MATERIALS PROVIDED
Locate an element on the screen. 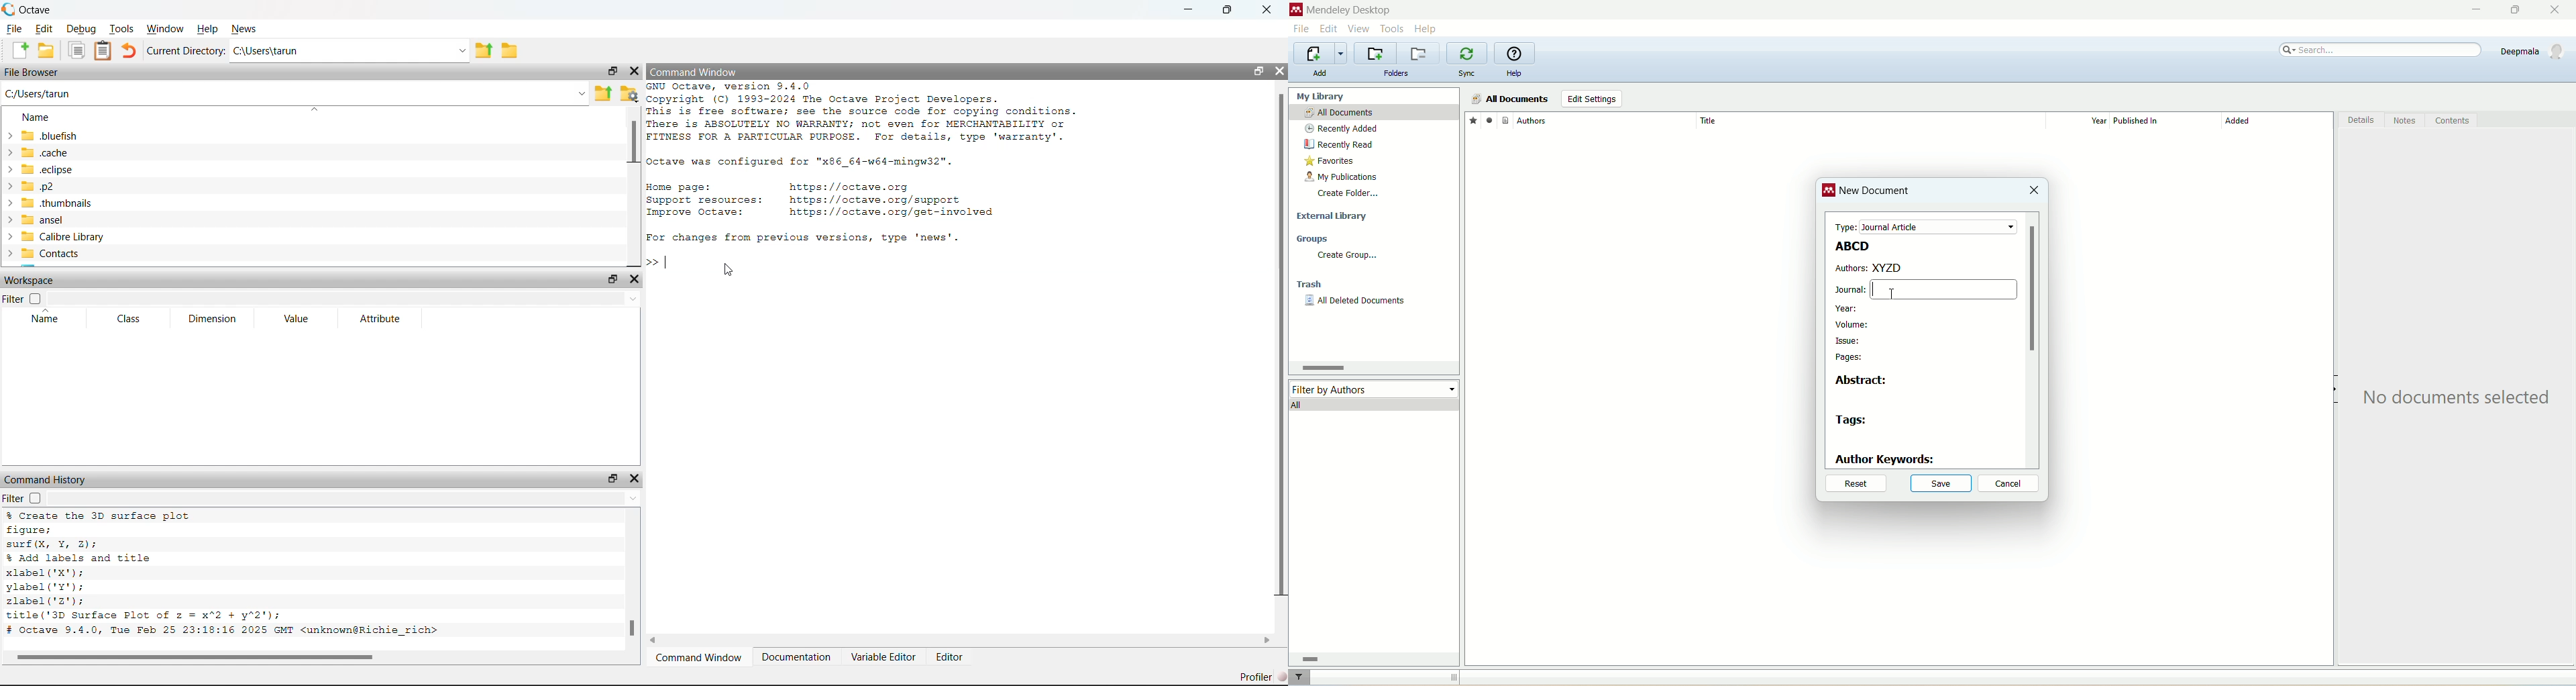 The width and height of the screenshot is (2576, 700). Filter is located at coordinates (13, 299).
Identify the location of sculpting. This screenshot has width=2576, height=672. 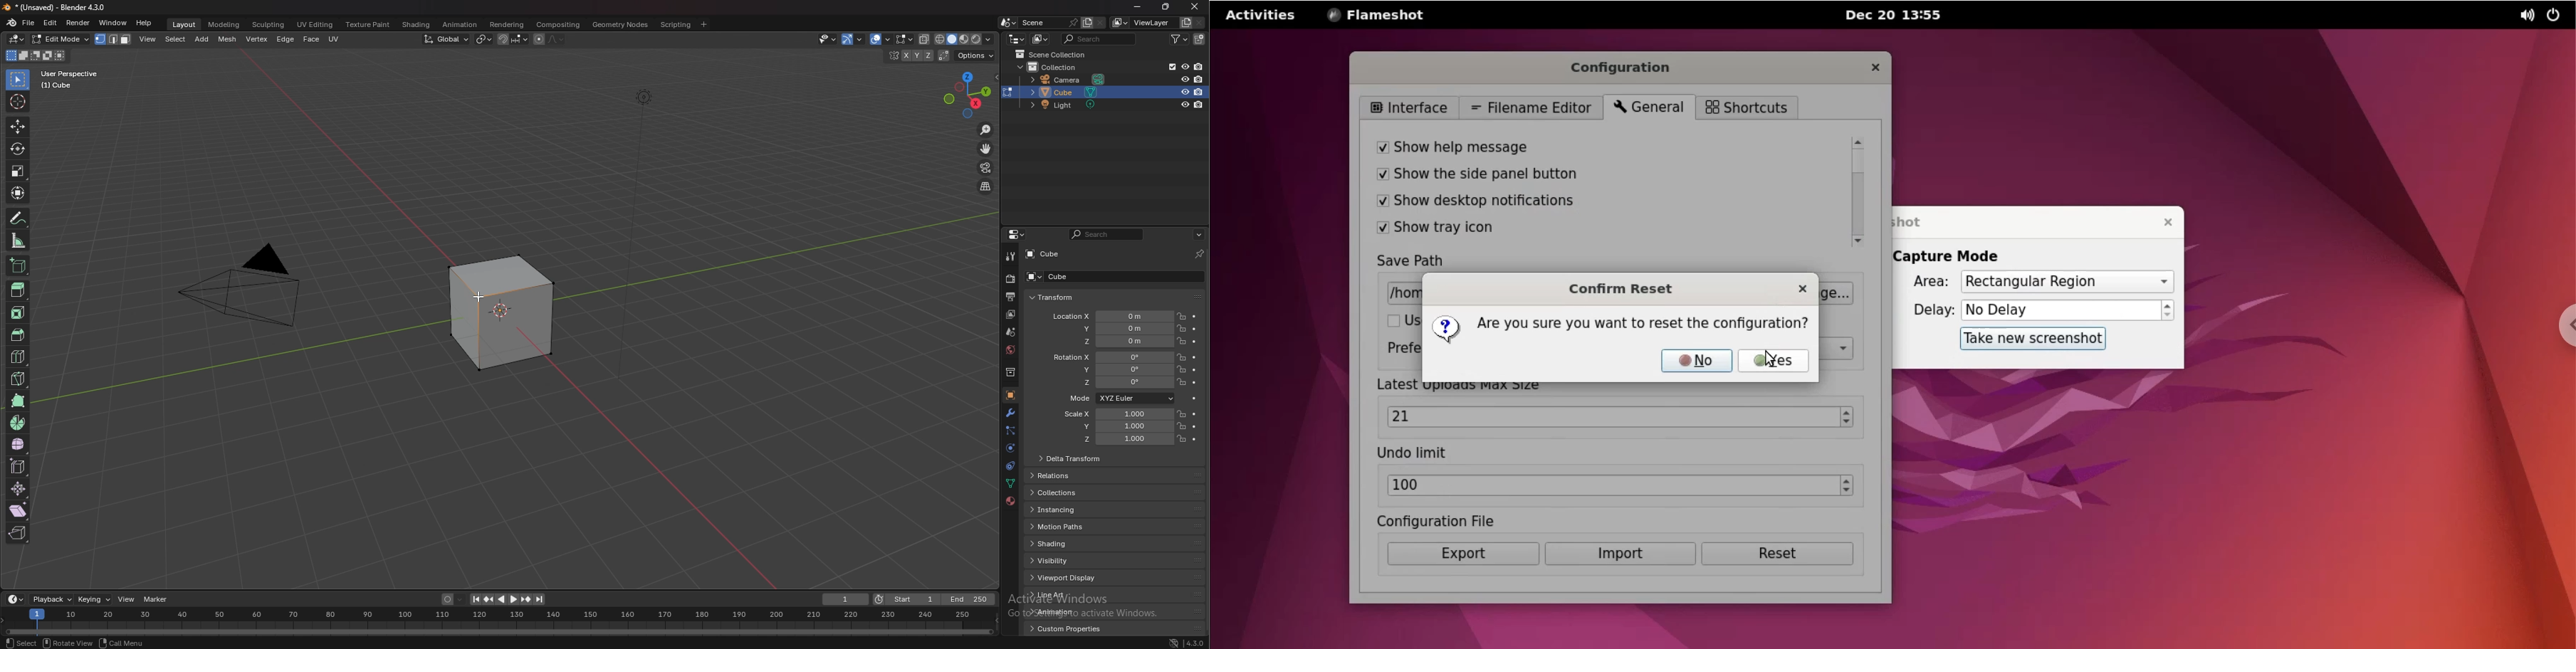
(269, 25).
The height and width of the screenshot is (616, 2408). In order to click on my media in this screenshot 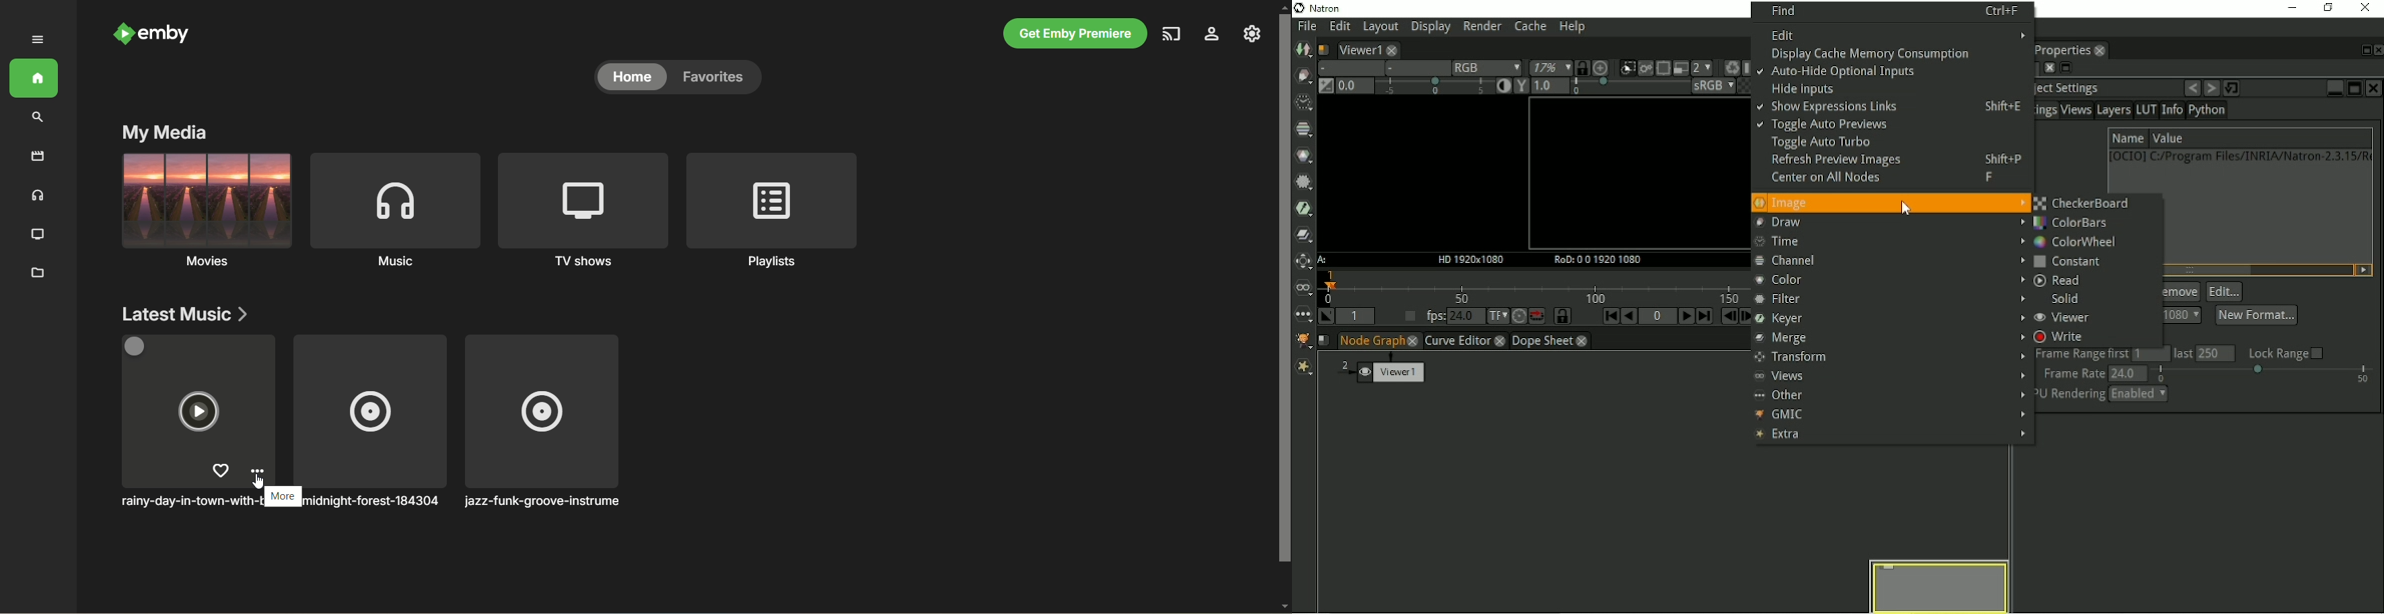, I will do `click(164, 133)`.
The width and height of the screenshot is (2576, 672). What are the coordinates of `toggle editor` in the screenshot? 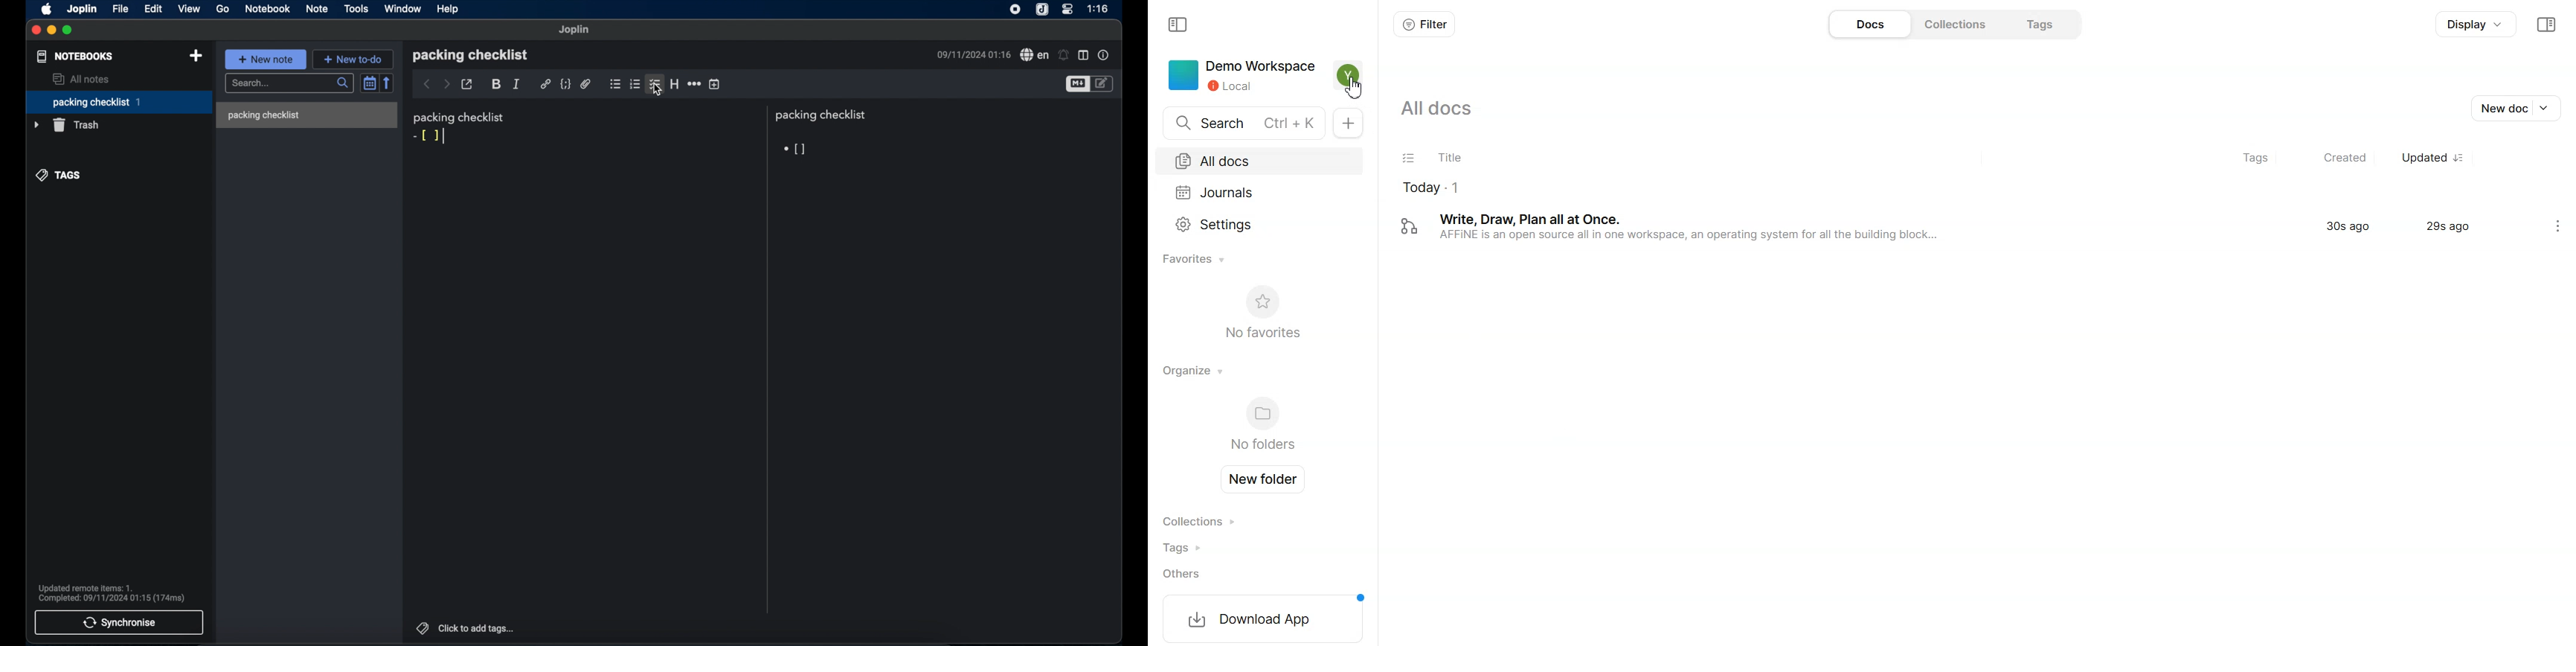 It's located at (1077, 84).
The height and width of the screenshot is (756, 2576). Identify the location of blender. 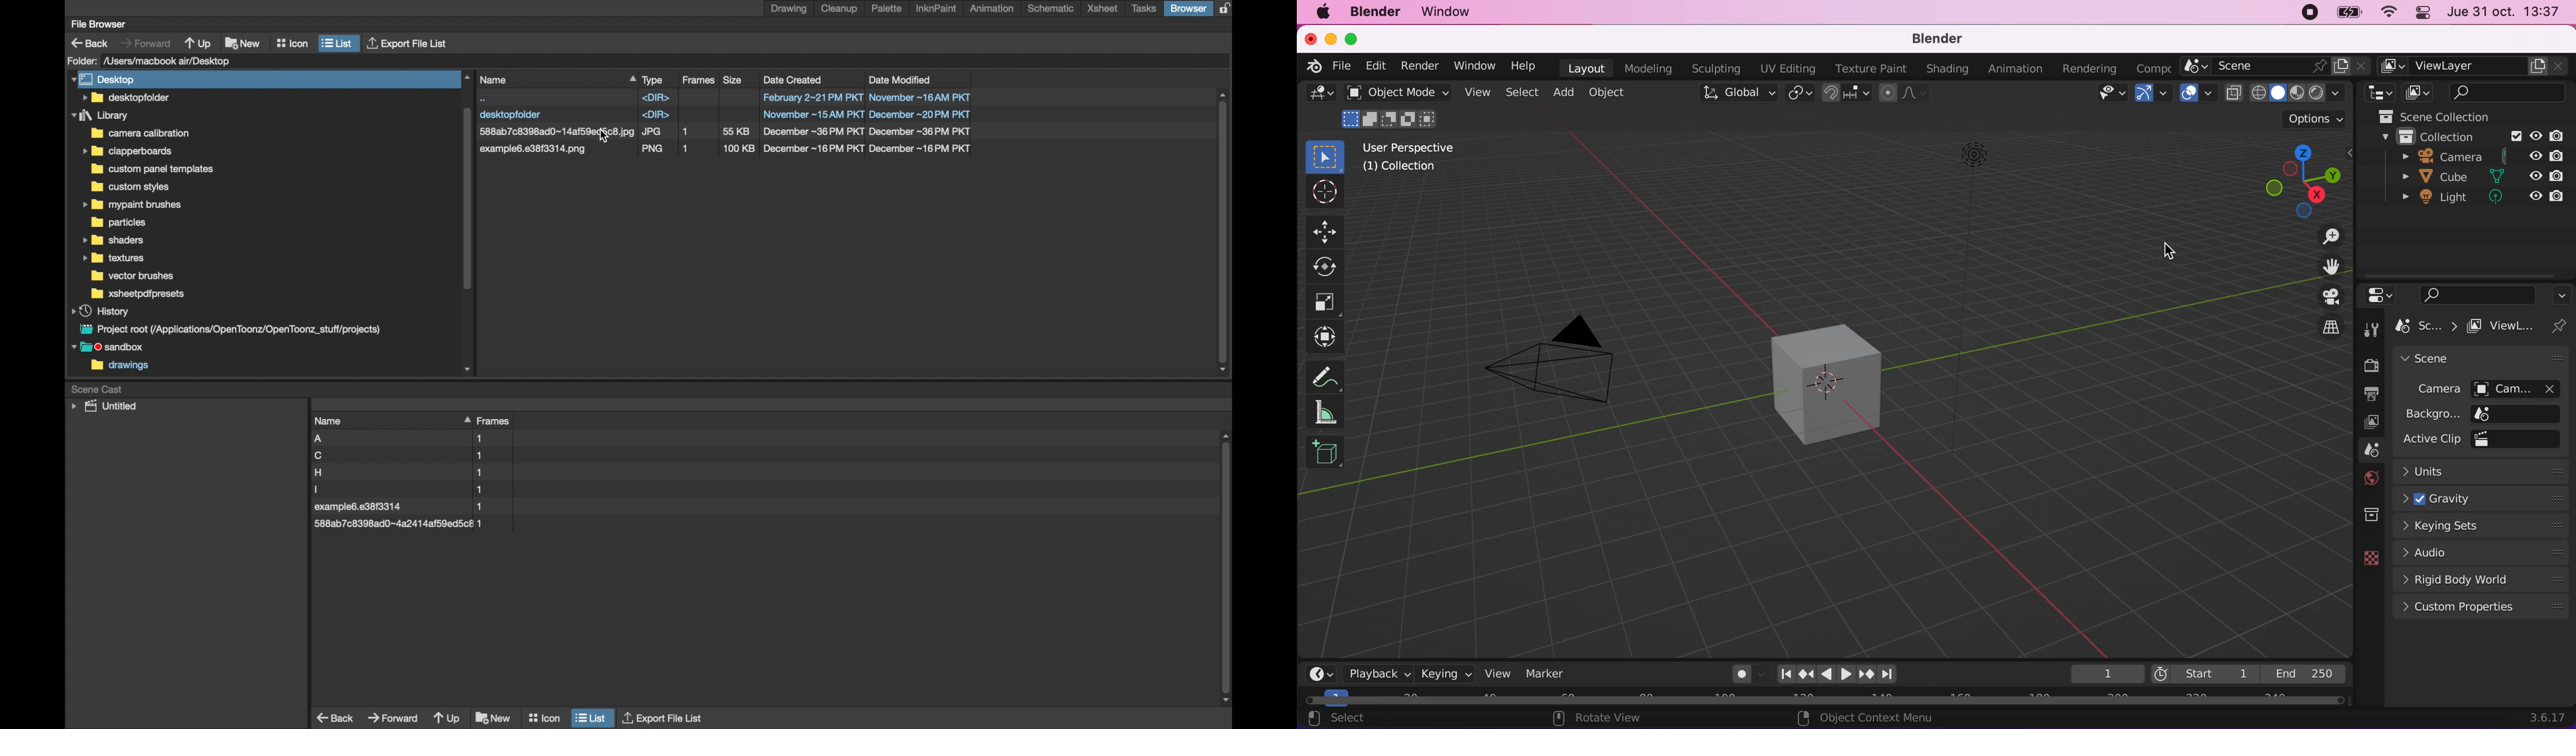
(1373, 13).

YOUR GOAL
Retype the listing word for word, starting at the line containing "The height and width of the screenshot is (756, 2576)." and going through the end of the listing. Leave the pictures out of your answer.

FINAL RESULT
The height and width of the screenshot is (756, 2576). Identify the location of blender. 
(1373, 13).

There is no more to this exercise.